Luego me fui paseando por la avenida Constitución hasta la 7ª, bajo una nieve finita que no me molestaba, pero llegué a Chinatown con ganas de tomarme una sopa calentita en cualquier restaurante de la zona. Y eso hice, pero no acerté porque pedí una beef soup y me dieron una bazofia vomitiva, con unos fideos finos, largos como espaguetis y unas bolas blancuzcas, repugnantes, que si se las doy a mi perra me las tira a la cara, flotando todo ello en un agua oscura de dudoso origen. Así que me volví a casa y me hice unas lentejas.

Día 10 de enero, a las 13,11

Hace frío, pero un frío humano y se puede salir a pasear por estas callecitas desiertas entre árboles desnudos y pisar el suelo de los parques, donde las ardillas campan a sus anchas sin niños que las persigan. Hay un silencio helado que se mete en los huesos y una se llena de una melancolía antigua, que no sabe muy bien de dónde viene. No sé, igual es soledad.

Día 11 de enero: 0º

La Galería Nacional del Retrato, de la Fundación Smithsonian, refleja la historia de Estados Unidos a través de personajes que han tenido influencia en ella y en su cultura. Hay desde presidentes, escritores, poetas, músicos, actores, a gente anónima, pasando por activistas de los derechos civiles, nativos de reservas indias, asesinos célebres o marginados varios.

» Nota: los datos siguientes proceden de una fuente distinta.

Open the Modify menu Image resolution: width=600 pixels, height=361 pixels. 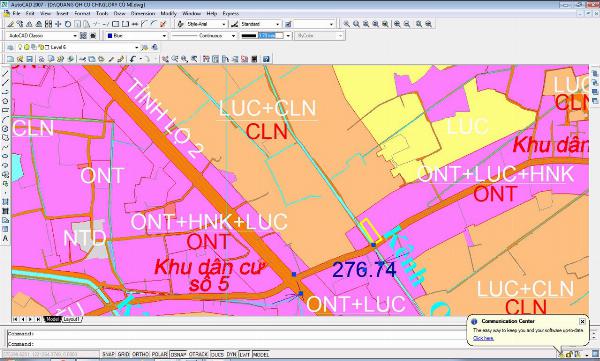168,13
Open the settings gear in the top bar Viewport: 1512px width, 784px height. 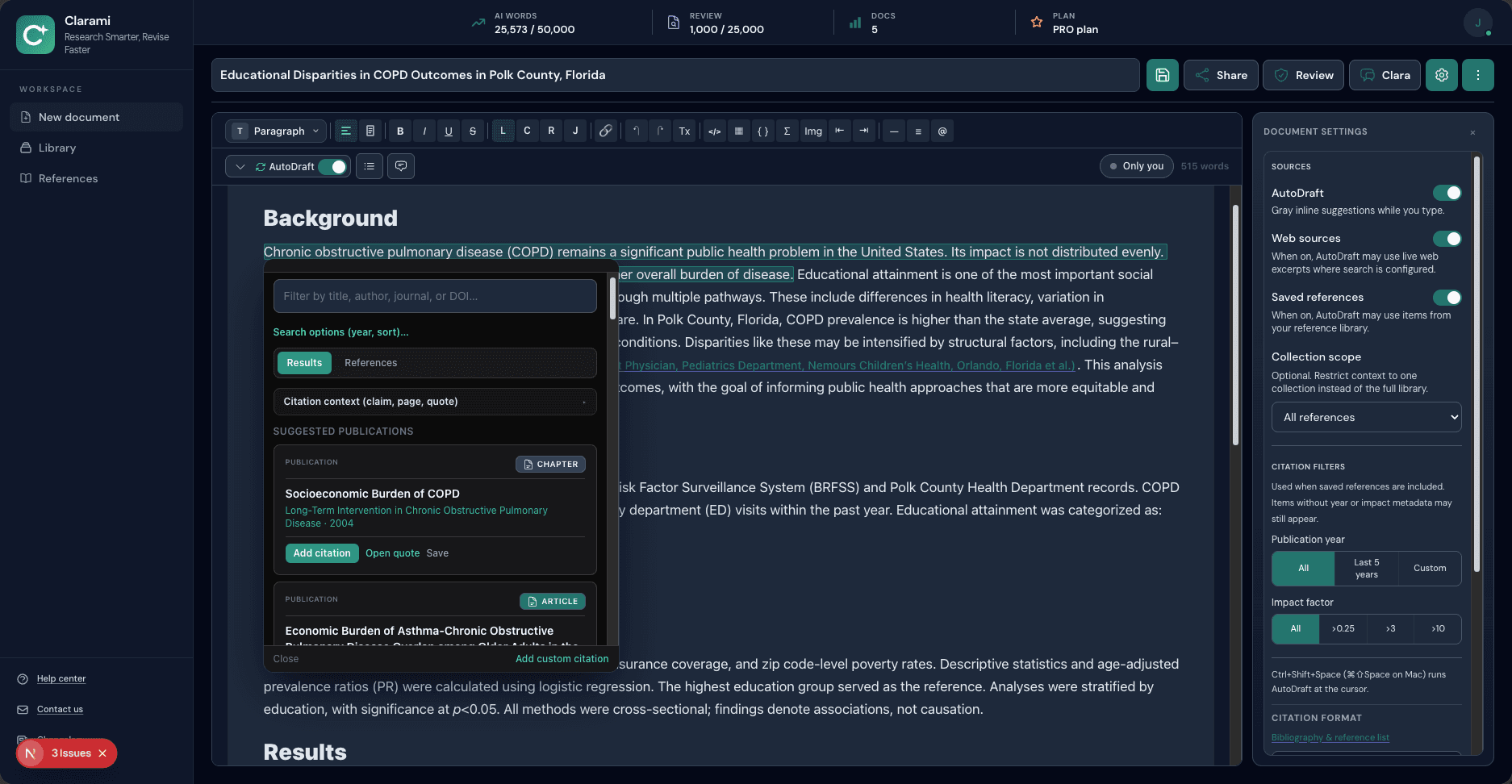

También había echado una primera ojeada a este museo la última vez que vine pero siempre se queda una con hambre, de manera que esta mañana he cogido el metro en Silver Spring y me he bajado en Gallery Place, justo en la puerta.

Y resulta que, además de la exposición permanente, ahora hay una temporal dedicada a Marlene Dietrich, "Vestida para la imagen", que aquí la adoran por su oposición al nazismo y por haber mandado a Hitler a esparragar cuando le ofreció hacer cine de propaganda de su régimen. Ella dijo NO y se vino a Estados Unidos, donde triunfó de la mano de su compatriota y amante -uno de los muchos- Josef von Sternberg, bajo el paraguas de la Paramount.

Se pasó por el arco de triunfo el puritanismo yankee y siempre hizo lo que se le antojó a su parte contratante, sin distinguir de sexos. Vamos, que se tiró a lo más granado de la época sin hacer ascos ni a diestra ni a siniestra, como a Yul Brynner, Douglas Fairbanks, Gary Cooper, James Stewart, Claudette Colbert, Edith Piaff, Mercedes de Acosta y Jean Gabin, que al parecer la rompió ese corazón que parecía irrompible. Además de Sternberg rodó con Mamoulian, con Billy Wilder, con Stanley Kramer, con Orson Wells. Ernest Hemingway dijo de ella: "Aun si no tuviera nada más que su voz, con ella te rompería el corazón". Pero tenía más, mucho más, como puede verse en esta muestra. ¡Qué manera de posar, qué manera de mirar, qué manera de fumar, qué manera de fo...! Ah, que eso ya lo he dicho.

Pero además fue una activista incansable contra el nazismo. Efectuó más de quinientas presentaciones en Europa en plena guerra, desde el 43 al 46, actuó para las tropas aliadas en el frente, recaudó fondos. Por sus servicios durante la guerra fue condecorada con la Medalla de la Libertad, el más alto galardón que otorga el gobierno norteamericano a un ciudadano civil, y Francia la nombró Chevalier de la Legión de Honor. Lo de "chevalier" parece que le gustaba, aunque ningunar mujer resultaba más seductora pretendiendo ser andrógina.

Y ayer, 12 de enero, teníamos 19º, esta vez positivos. Es decir, que en unos pocos días ha subido la temperatura 30º, pero hoy hemos amanecido otra vez con 2 o 3 grados bajo cero. ¿Cómo se come esto?

Mañana vuelvo a Madrid, con escala en Bruselas y llego el lunes. Me ha encantado venir y, sobre todo, ver a Marta y a Álvaro, que está divino con sus cuatro años. Pero la verdad, ya me llama mi casita.